Montana CHCs provided 448,047 patient visits in 2018. CHCs provide primary medical care, dental care, integrated behavioral health care, and substance use treatment and pharmacy services. 77% of our patients are working families who live at or below 200% of the federal poverty limit, which $32,190 annually for a family of 4. As an employer and healthcare provider statewide, CHCs support 1,863 jobs and impact the state’s economy by over $225 million a year.
As a part of a nationwide network that is the family doctor to millions of Americans, the mission of Montana’s CHCs is to provide affordable, comprehensive, “whole person” primary care. Our model of care works by treating the whole family with an integrated range of services located under one roof. That way, our patients, including low-income families, veterans and the elderly, need not navigate a confusing maze of services to see a dentist or to fill a prescription.
At CHCs, our goal is to provide everyone with easy access to care no matter who they are, where they are from, or if they have an insurance card. We are proven innovators and problem-solvers in treating chronic disease – 57% of our health centers use telehealth to reach more patients than ever before. We look beyond medical charts not only to prevent illness but also address the factors that actually cause poor health, such as poverty, homelessness, substance use, mental illness, lack of nutrition, and unemployment. Patients may receive non-clinical services to connect them to community resources such as housing, job training, and child care.
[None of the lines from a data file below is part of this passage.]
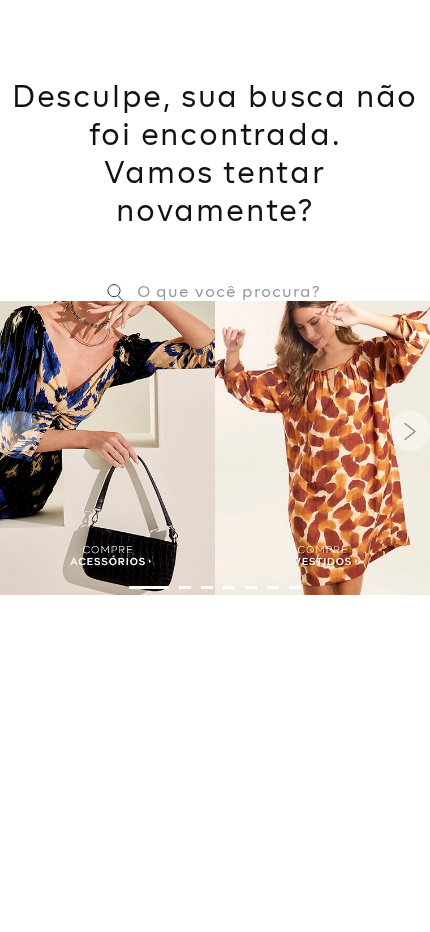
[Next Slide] (410, 431)
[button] (149, 587)
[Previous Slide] (20, 431)
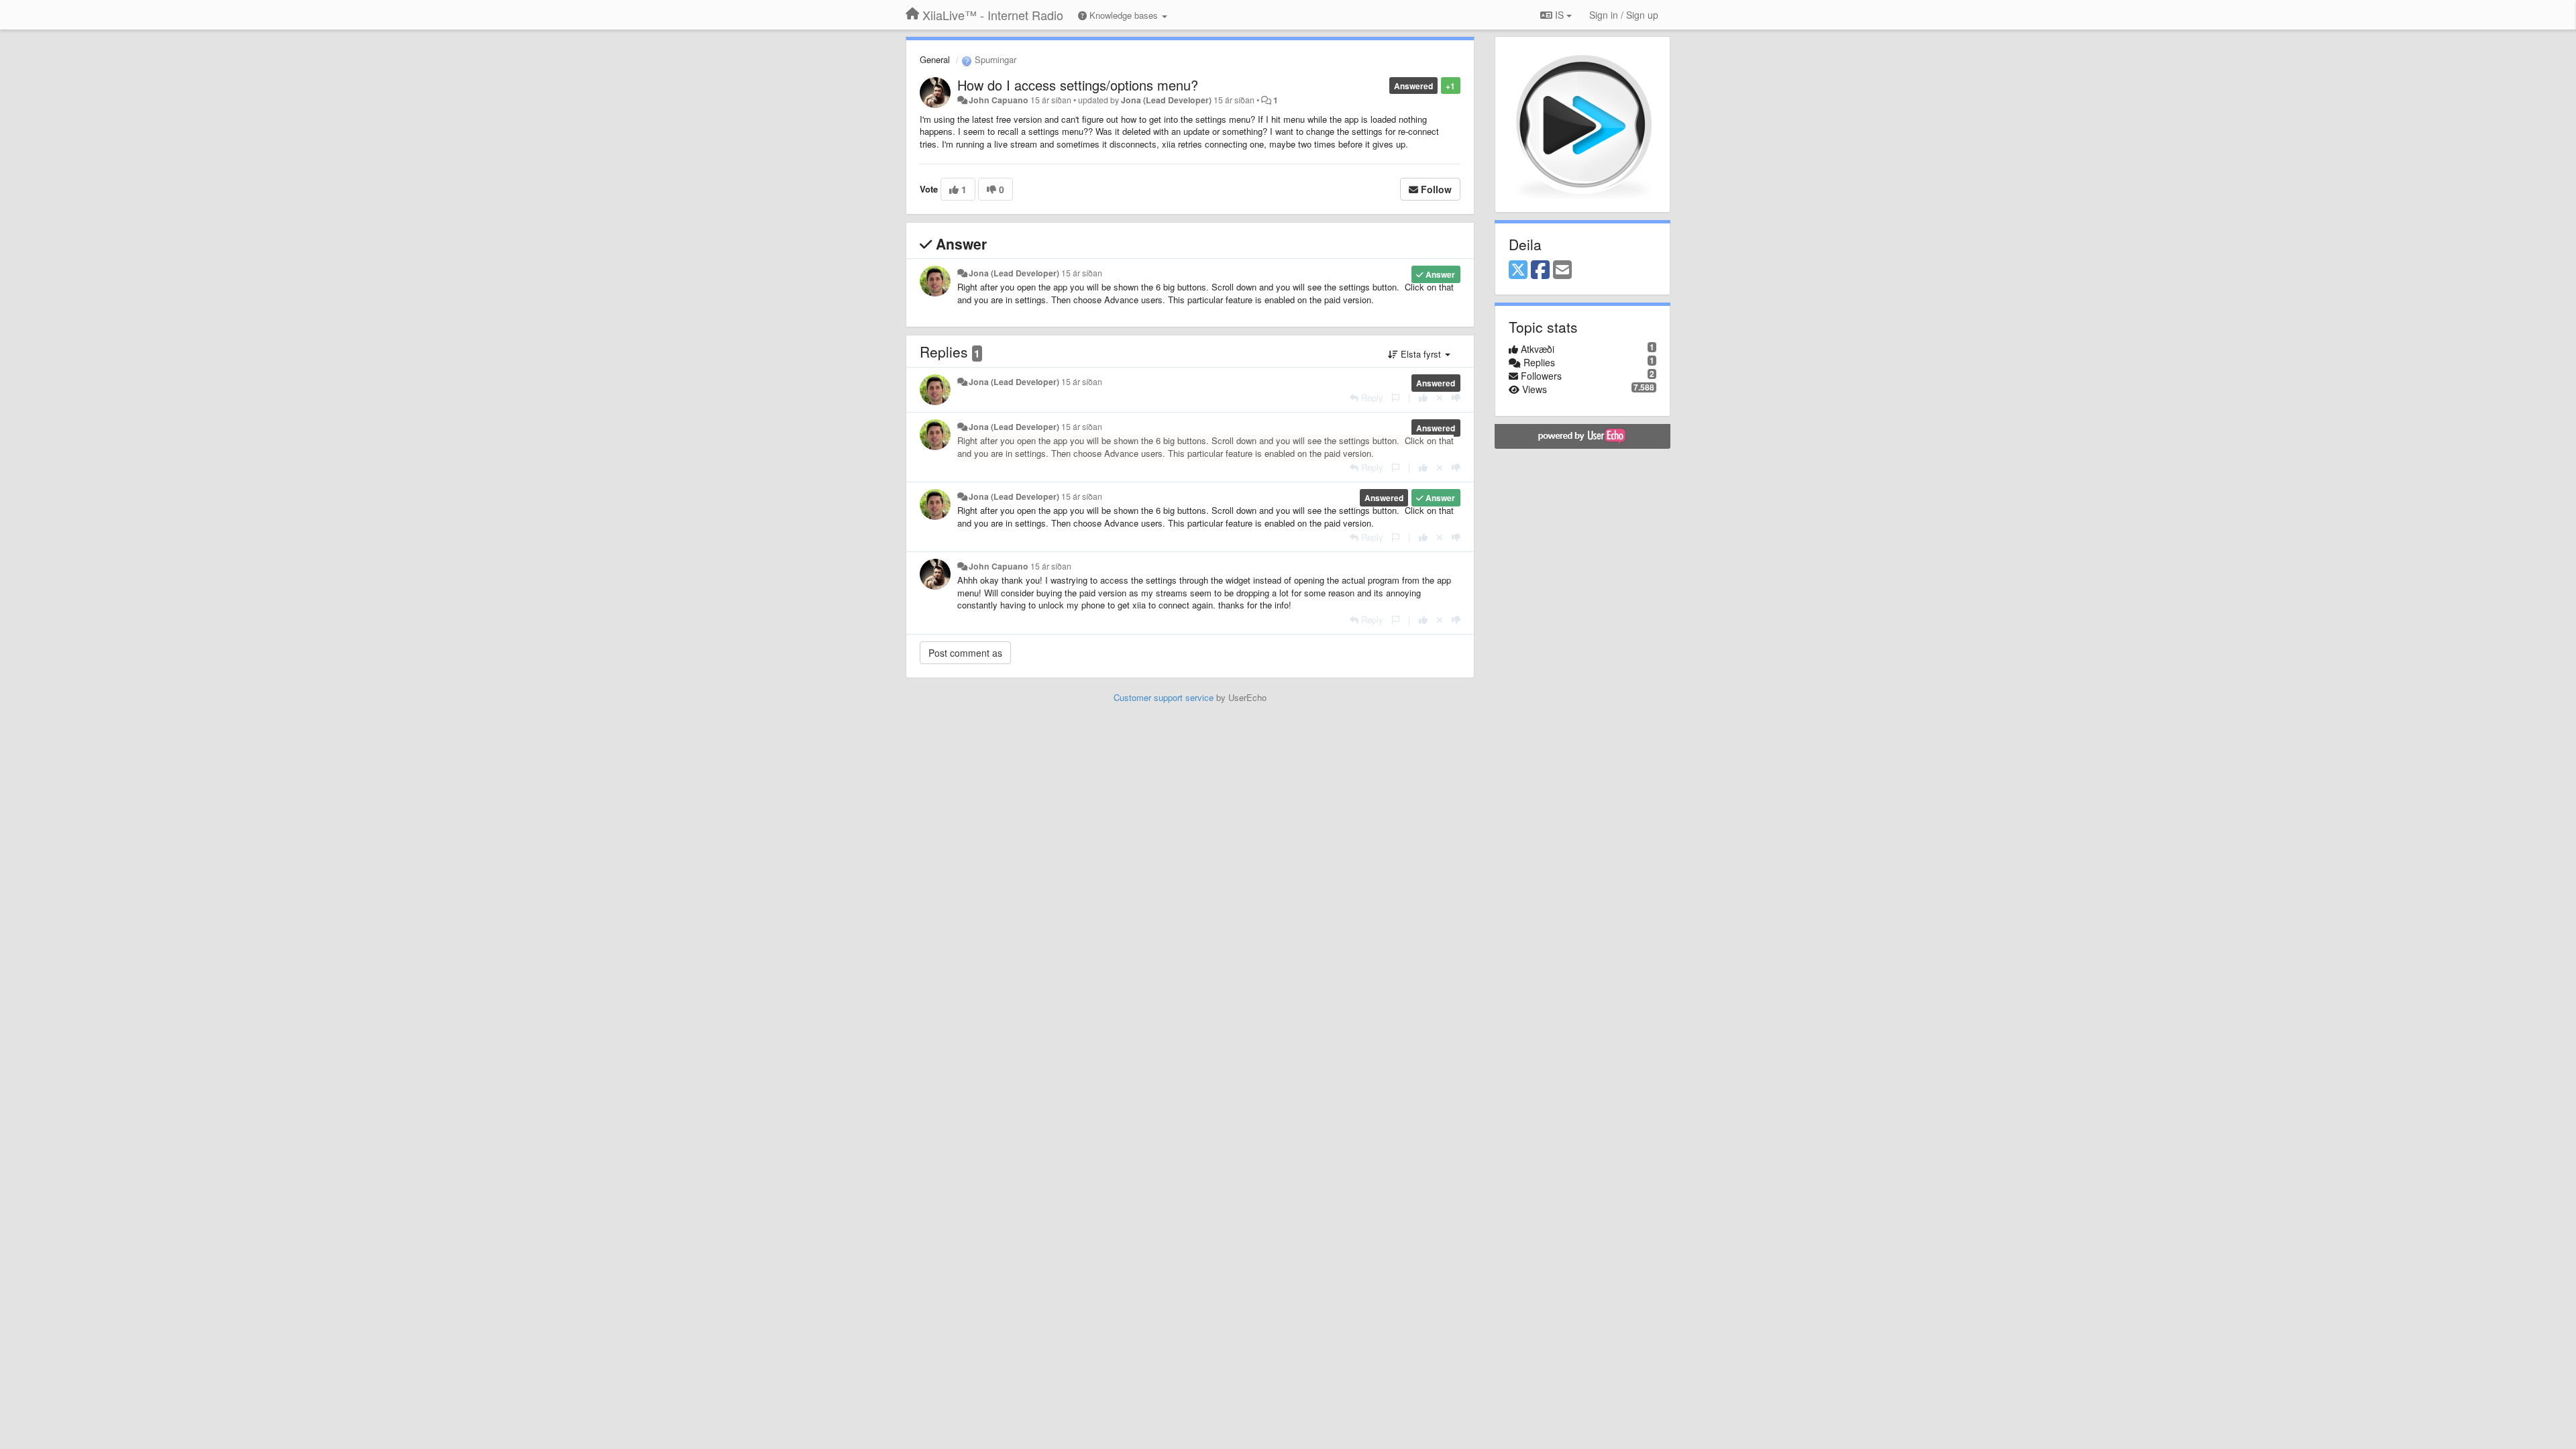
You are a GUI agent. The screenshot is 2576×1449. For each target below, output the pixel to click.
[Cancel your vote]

Community Health Centers are on the front lines dealing with complex problems no one wants to think about, including the devastating opioid crisis, behavioral health, and the growing problem of obesity in economically challenged communities – health conditions that, if left unchecked, end up in hospital emergency rooms for costly treatment. Together, health centers across the county save the U.S. health care system $24 billion a year by managing health conditions and reducing unnecessary visits to the hospital.
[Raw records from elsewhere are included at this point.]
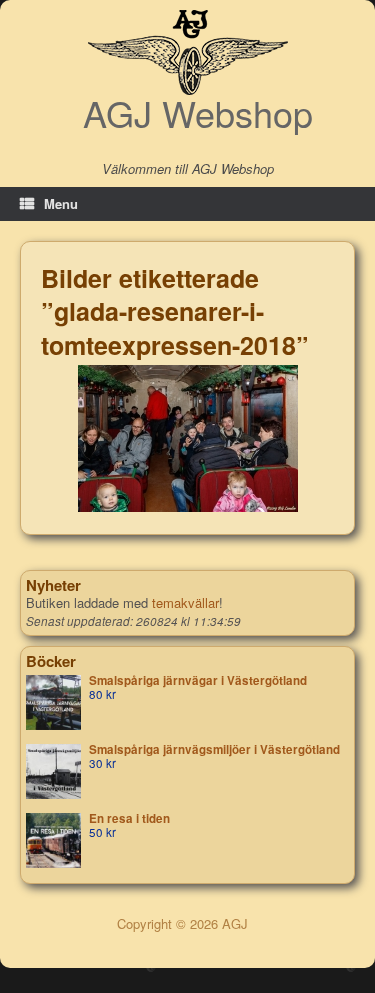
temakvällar (185, 602)
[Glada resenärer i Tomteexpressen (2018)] (188, 438)
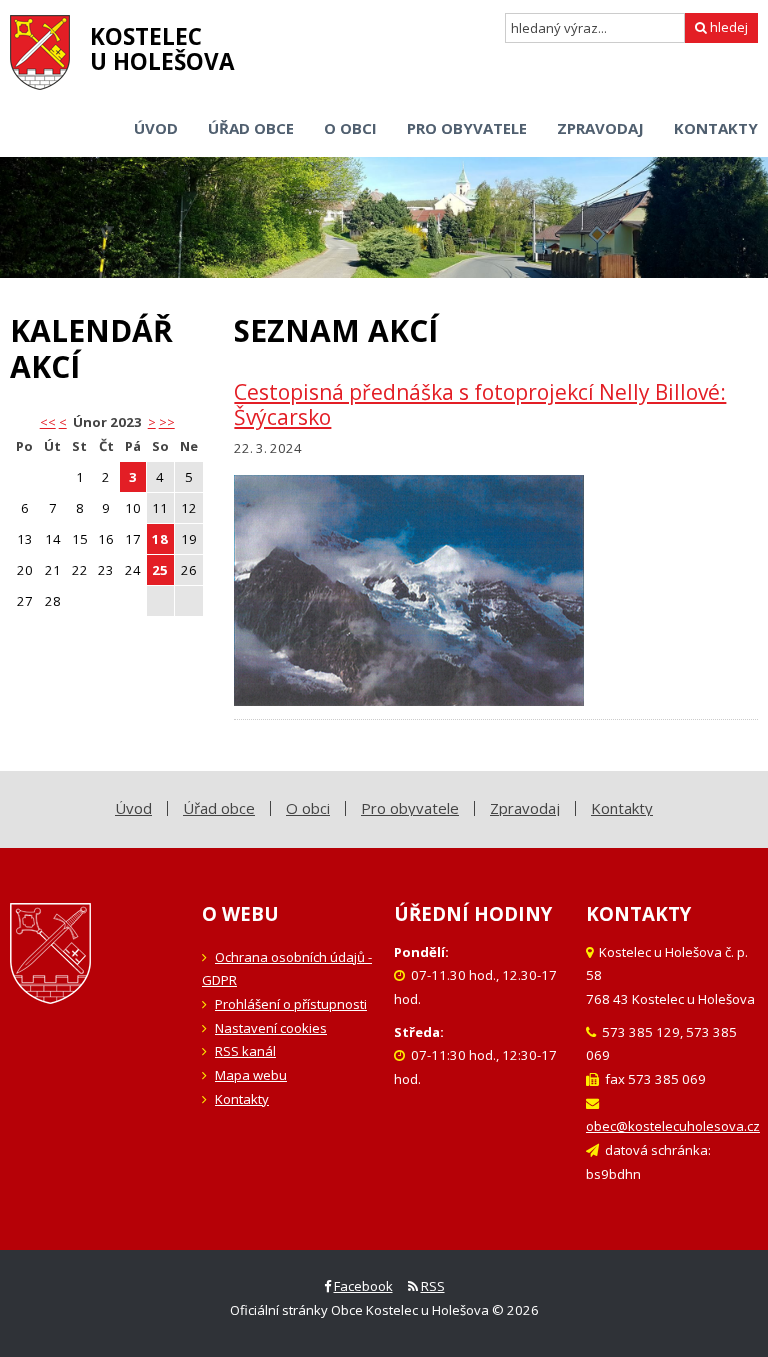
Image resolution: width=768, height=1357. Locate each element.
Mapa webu (251, 1075)
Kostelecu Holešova (162, 49)
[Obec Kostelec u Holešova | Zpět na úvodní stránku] (40, 52)
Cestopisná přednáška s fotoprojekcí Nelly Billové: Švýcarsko (480, 404)
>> (167, 422)
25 (160, 570)
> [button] (152, 422)
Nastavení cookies (271, 1028)
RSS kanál (245, 1051)
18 (160, 539)
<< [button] (48, 422)
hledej (727, 27)
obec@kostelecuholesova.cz (673, 1126)
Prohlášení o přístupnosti (291, 1004)
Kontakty (242, 1099)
The theme of this year’s National Health Center Week is “Rooted in Community,” because none of us working at Community Health Centers are working alone. Rather, we are people of the community who believe that affordable health care should always be within reach for everyone. During National Health Center Week, we invite you to learn more about health centers by visiting your local Community Health Center and learning about the range of services and programs it offers. Health starts in the community – our clinicians and staff are your neighbors, and we are always ready for the conversation about your health goals.